El chillido de un autillo regresando de su cacería nocturna desgarró el aire. Alaïs sonrió, reconfortada por los ruidos familiares de animales moviéndose entre los arbustos, con repentinos estallidos de garras y dientes. En los bosques de los valles, más abajo, aullaba el lobo marcando su presencia. Le sirvió para recordarle que el mundo seguía su curso, que los ciclos cambiantes de las estaciones se mantenían sin ella.
Despertó a los dos guías, les dijo que el desayuno estaba listo y después condujo a los caballos hasta el torrente, donde tuvo que romper el hielo con la empuñadura de la espada para darles de beber.

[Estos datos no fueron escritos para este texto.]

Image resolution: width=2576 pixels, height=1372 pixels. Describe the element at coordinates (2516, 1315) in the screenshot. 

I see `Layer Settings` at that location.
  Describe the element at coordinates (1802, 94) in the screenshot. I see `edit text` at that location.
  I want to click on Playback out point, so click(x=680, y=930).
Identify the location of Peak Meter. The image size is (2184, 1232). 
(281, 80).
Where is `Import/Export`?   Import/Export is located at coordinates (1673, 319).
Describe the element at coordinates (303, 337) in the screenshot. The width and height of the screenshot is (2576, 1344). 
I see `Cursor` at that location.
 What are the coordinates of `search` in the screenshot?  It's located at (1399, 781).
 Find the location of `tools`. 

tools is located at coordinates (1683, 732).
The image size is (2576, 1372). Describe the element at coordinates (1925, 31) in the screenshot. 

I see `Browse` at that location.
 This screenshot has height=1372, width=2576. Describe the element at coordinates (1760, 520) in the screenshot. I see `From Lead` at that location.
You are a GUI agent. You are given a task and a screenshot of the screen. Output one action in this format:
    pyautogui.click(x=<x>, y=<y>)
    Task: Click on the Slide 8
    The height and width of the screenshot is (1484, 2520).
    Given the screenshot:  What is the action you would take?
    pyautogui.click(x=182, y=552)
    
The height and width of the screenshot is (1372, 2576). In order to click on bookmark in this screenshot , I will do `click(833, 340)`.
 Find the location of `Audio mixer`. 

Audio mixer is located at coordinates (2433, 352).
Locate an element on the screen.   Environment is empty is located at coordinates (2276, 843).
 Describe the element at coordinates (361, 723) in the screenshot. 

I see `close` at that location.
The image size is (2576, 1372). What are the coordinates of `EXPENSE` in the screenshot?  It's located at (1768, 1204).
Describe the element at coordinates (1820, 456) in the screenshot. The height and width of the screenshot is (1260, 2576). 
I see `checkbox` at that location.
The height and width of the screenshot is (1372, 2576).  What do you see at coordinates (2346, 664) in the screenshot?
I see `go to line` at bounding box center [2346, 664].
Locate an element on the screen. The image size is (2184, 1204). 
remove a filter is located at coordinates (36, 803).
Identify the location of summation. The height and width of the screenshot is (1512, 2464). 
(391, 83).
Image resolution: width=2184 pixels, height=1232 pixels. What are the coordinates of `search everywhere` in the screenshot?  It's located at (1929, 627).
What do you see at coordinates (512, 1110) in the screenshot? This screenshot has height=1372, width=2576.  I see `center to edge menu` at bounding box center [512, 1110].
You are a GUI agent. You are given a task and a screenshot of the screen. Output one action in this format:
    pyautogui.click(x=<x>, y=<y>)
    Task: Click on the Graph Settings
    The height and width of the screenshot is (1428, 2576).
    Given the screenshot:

Más tarde, cuando hubo más luz, fue a despertar a Harif. Le susurró en su idioma, apoyando suavemente una mano sobre su brazo. En los últimos tiempos, solía despertarse inquieto y turbado.
Harif abrió los ojos castaños, desvaídos por la edad.
—¿Bertranda?
—Alaïs —replicó ella suavemente.
Harif parpadeó, desconcertado al verse en la gris ladera de la montaña. Alaïs supuso que habría estado soñando otra vez con Jerusalén, con las curvilíneas mezquitas y las voces que llamaban a la oración a los fieles sarracenos, o con sus viajes a través de los mares interminables del desierto.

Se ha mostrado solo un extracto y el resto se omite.